§ **Your instructions**
With the images omitted, return all of the entries exactly as they stand.

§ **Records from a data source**
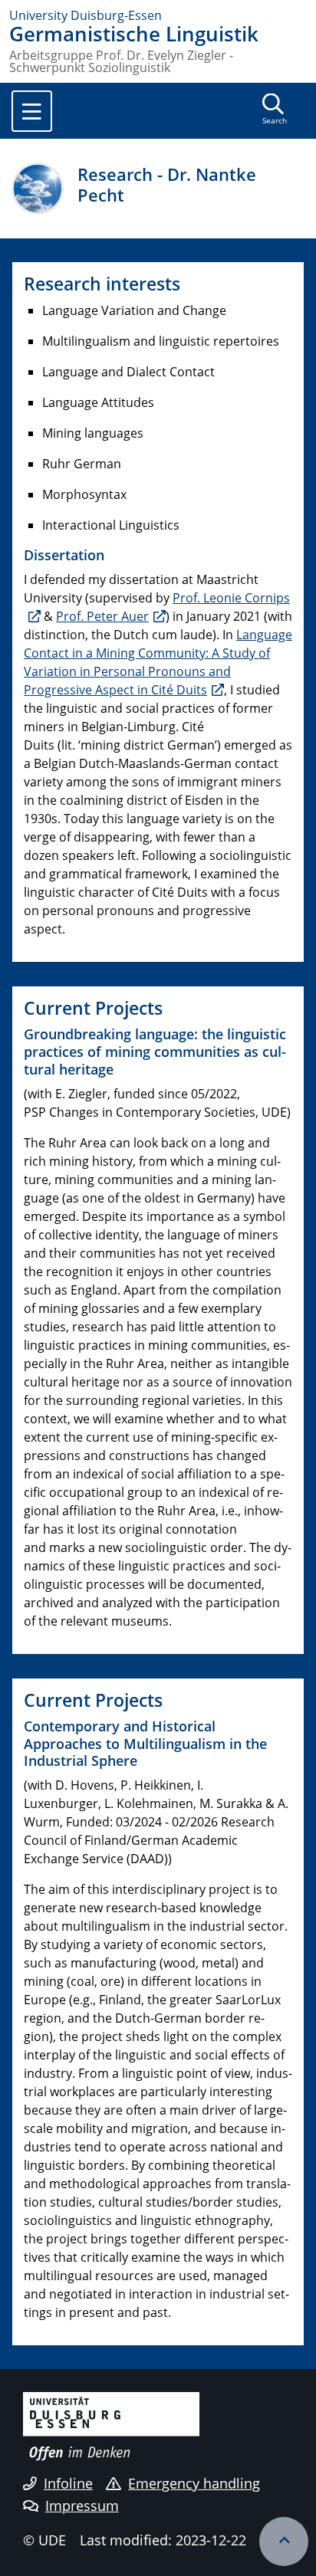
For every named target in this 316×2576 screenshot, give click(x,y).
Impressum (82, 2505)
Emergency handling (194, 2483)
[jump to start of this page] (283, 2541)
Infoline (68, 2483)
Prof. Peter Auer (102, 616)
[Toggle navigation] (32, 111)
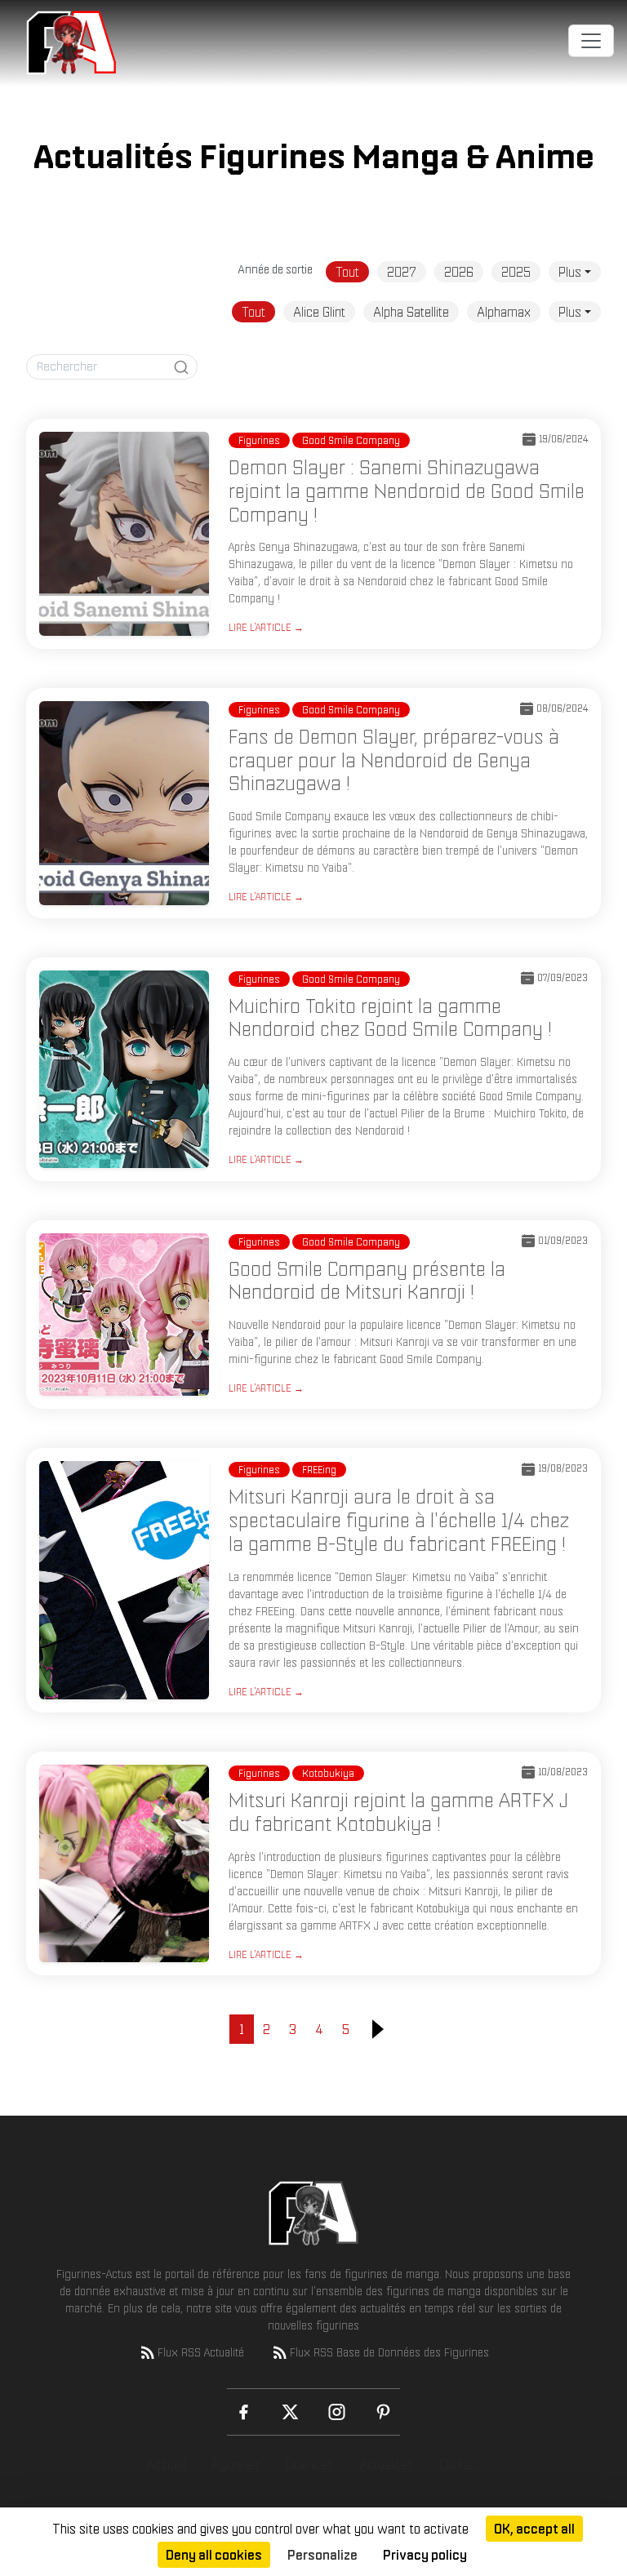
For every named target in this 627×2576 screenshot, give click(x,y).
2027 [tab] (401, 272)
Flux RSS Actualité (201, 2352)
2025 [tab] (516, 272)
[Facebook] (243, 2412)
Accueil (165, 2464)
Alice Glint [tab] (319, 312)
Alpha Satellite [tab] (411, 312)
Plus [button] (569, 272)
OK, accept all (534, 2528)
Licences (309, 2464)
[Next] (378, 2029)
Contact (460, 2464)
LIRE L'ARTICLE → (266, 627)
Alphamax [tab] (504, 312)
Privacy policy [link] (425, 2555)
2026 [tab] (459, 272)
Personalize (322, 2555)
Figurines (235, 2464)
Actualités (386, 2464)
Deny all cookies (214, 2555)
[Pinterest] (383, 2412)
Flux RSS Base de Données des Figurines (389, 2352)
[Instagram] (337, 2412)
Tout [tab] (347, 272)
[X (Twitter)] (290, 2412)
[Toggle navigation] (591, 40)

§ **Response to this task**
For every named target in this 316×2576 screenshot, give click(x,y).
Impressum (82, 2505)
Emergency handling (194, 2483)
[jump to start of this page] (283, 2541)
Infoline (68, 2483)
Prof. Peter Auer (102, 616)
[Toggle navigation] (32, 111)
For every named target in this 627×2576 screenshot, give click(x,y).
2027 [tab] (401, 272)
Flux RSS Actualité (201, 2352)
2025 [tab] (516, 272)
[Facebook] (243, 2412)
Accueil (165, 2464)
Alice Glint [tab] (319, 312)
Alpha Satellite [tab] (411, 312)
Plus [button] (569, 272)
OK, accept all (534, 2528)
Licences (309, 2464)
[Next] (378, 2029)
Contact (460, 2464)
LIRE L'ARTICLE → (266, 627)
Alphamax [tab] (504, 312)
Privacy policy [link] (425, 2555)
2026 [tab] (459, 272)
Personalize (322, 2555)
Figurines (235, 2464)
Actualités (386, 2464)
Deny all cookies (214, 2555)
[Pinterest] (383, 2412)
Flux RSS Base de Données des Figurines (389, 2352)
[Instagram] (337, 2412)
Tout [tab] (347, 272)
[X (Twitter)] (290, 2412)
[Toggle navigation] (591, 40)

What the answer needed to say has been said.